Charles Brighton had gone to bed at about 11 at night on the 26 October 1874. Brighton, a stableman, lived with his wife and children in Lombard Street, Mile End. He employed William Goodsall to help him in his stable work and Goodsall lodged with the family.
Between half past midnight and one o’clock in the morning Brighton was woken up by the cry of ‘fire!, fire!’ coming from downstairs. He recognised Goodsall’s voice and rushed down to find his sitting room in flames.
He found that the ‘house [was] full of smoke, the passage on fire, and the flames catching the stairs’.
With some outside help (including some members of the fire brigade who arrived swiftly) he managed to fight the fire and put it out. However, when he went into Goodsall’s room he began to suspect the blaze had started there, and had been set deliberately. He couldn’t find his servant anywhere and so his suspicions grew.
Others were affected by the fire. The wife of a dock constable (whose husband was presumably on duty at night and so not at home) had to jump out of a window to escape the flames, falling and injuring herself in the process. Brighton’s family escaped unharmed but it must have terrifying for them.
Later that morning Goodsall was found and arrested.
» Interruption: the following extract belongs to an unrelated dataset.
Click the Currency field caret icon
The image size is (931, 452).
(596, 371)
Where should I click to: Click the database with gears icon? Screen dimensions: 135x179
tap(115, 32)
Back at the police station he was asked if he set the fire and seemed to admit it: ‘All right, I have done it’ he reportedly told the desk sergeant, adding ‘I won’t swear if it was wilfully done or an accident’.
The case was heard at Worship Street Police Court before Mr Hannay. The magistrate examined the evidence and was told that there might have been a bit of unpleasantness between Goodsall and Mrs Brighton. What this was is not made entirely clear, either in the newspaper report of the pre-trial hearing nor in the Old Bailey trial that took place later in November. It appears that Goodsall and Mrs Brighton argued because ‘Jim’ (as William was known) had visited the school where the Brighton children studied and their mother took exception to this.
It seems very unlikely that this alone caused the young man (Goodsall was 24) to set his room on fire to spite his employer, so perhaps there was more to it. Mr Hannay committed him for trial and on the 23 November the jury convicted him despite his defence that he had been out drinking at the time of the blaze. The Old Bailey judge sentenced him to two years in prison.